Я внимательней присматриваюсь к ней: маленького ро­ста, полноватая, доброе круглое лицо, волосы в мелких за­витках, на носу круглые очки в металлической оправе. По моему мнению, никаких шансов получить первое место, даже при наилучшей технике. Я даю обещание прийти на чай. Через неделю она приходит снова и показывает дип­лом: первое место. Я уже дал слово.

— Когда же вы хотите чаевничать? Мы пойдем к Рампельмайеру?

— Нет, мы будем пить чай у моей подруги в следующий четверг.

В четверг она повела меня на квартиру своей подруги около парка Монсо. Это была странная квартира с шикар­ной китайской мебелью, а ее подруга — хорошенькая, очень юная рыжеволосая девушка, что-то вроде Симоны Симон в детстве. Мне подают чуть теплый чай, подгорелое молоко, прогорклые пирожные. Я делаю вид, что нахожу все велико­лепным. Меня заставляют расписаться на бесчисленных фо­тографиях, среди которых много таких, которых я никогда не видел. Я не ухожу сразу, чтобы у них не создалось впечат­ление, что я выполняю повинность. Мне дают выпить слад­кого шампанского, которое я терпеть не могу, и наконец я ухожу, церемонно поблагодарив.

Несколькими днями позже (трудно даже поверить в эту историю) в нашу дверь позвонили. Жан пошел открывать и вернулся с визитной карточкой в руке.

— Владелец этой карточки хочет с тобой побеседо­вать, — сказал он. — У него в руке белая трость, он слепой. Выглядит очень достойно.

Я вышел к этому господину и спросил о цели его визи­та.

— Я отец девушки, к которой вы приходили на чай в про­шлый четверг, — сказал он. — И я хочу узнать, кем вы дей­ствительно являетесь для моей дочери.

Я рассказал ему всю эту историю. Что я могу сделать?

— Моя дочь должна сдать экзамен на аттестат зрелости, но она совсем не занимается.

— Я могу только сказать ей, если она снова придет, что я не приму ее до тех пор, пока она не сдаст экзамен.

Они пришли обе. Когда я объявил им свой вердикт, ма­ленькая толстушка упала в обморок в четвертый раз. Она не собиралась сдавать экзамен на аттестат зрелости. Испугав­шись, что ей придется снова взяться за учебу, она потеряла сознание.

Я мог бы рассказать сотню подобных историй. Они за­няли бы много страниц. В общем, все они похожи. За ис­ключением, может быть, вот этой. Я дал согласие, правда, после долгих уговоров, отвечать на письма в рубрике «Сердечная почта» в газете, посвященной кино. Занима­лась этим некая дама, которая писала ответы вместо меня. Однако я поставил условие, что буду их прочитывать. Од­нажды мне принесли письмо, на которое попросили отве­тить лично. И правда, письмо не могло не взволновать. Молодая девушка, Жаннетт Б., из деревни на севере Франции, у которой в результате несчастного случая был поврежден позвоночник, уже год боролась за жизнь. Она просила у меня фотографию. Я послал ее, черкнув не­сколько ласковых слов. Она мне ответила... и так мы об­менивались короткими письмами в течение года. Увы! Не­смотря на нашу переписку, состояние ее здоровья ухудша­лось.
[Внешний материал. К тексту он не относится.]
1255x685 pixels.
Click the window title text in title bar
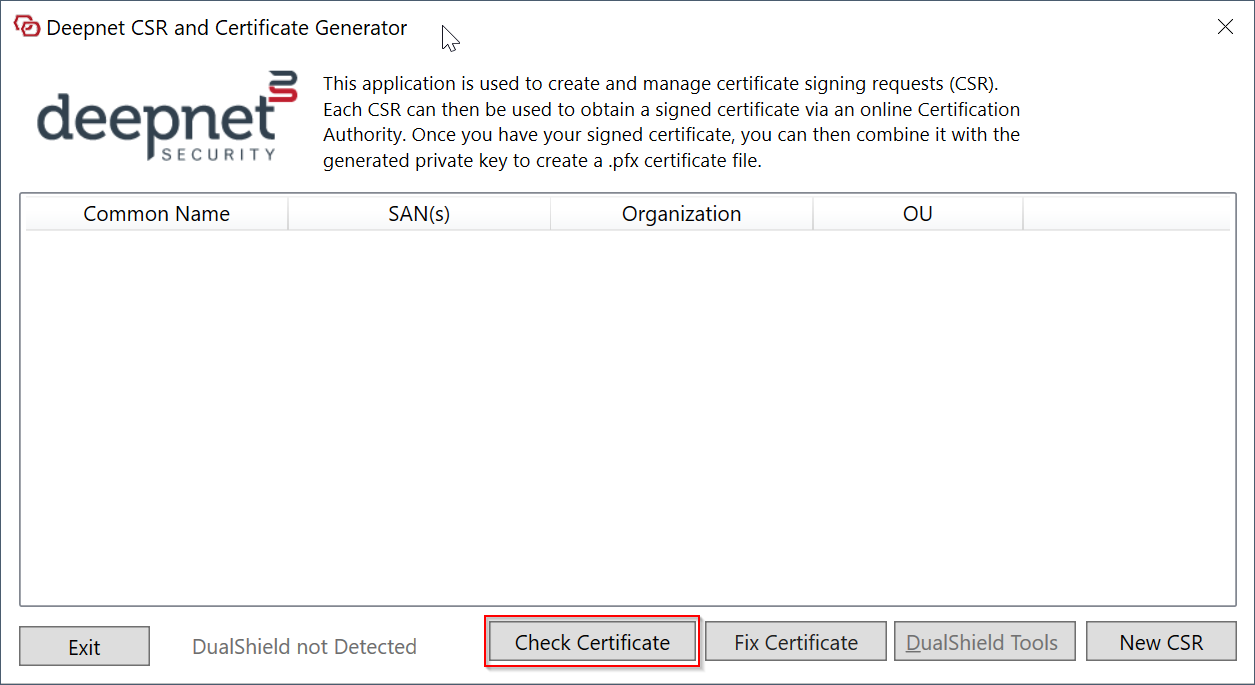pos(227,28)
Немного позже пришло еще два письма, написанных на разной бумаге и разным почерком. В одном говорилось:

«Моя сестра Жаннетт умерла. У нас большое горе. Я знаю, что она написала вам в последний раз и просила ис­полнить ее последнюю волю. Умоляю вас согласиться. Очень прошу вас, месье, и т.д.».

Другое письмо было от Жаннетт. Она писала, что слыша­ла, как врач объявил ее матери, что ей остается жить всего несколько часов. Она просила у меня последнюю фотогра­фию, чтобы унести ее с собой в могилу, и помочь сняться в каком-нибудь фильме ее нежно любимой сестре.

Фотография в могилу — это было уже слишком. Я понял, что меня разыгрывали целый год. Я поделился своими подо­зрениями с дамой из газеты. Она сказала, что я просто чудо­вище.

— Как вы могли подумать такое?

— И все-таки мы должны это выяснить.

Я позвонил в жандармерию той деревни, рассказал, в чем дело, и спросил, действительно ли Жаннетг Б. умерла. Мне ответили, что она не только не умерла, но у нее нет сестры, и посоветовали не отвечать такого рода личностям.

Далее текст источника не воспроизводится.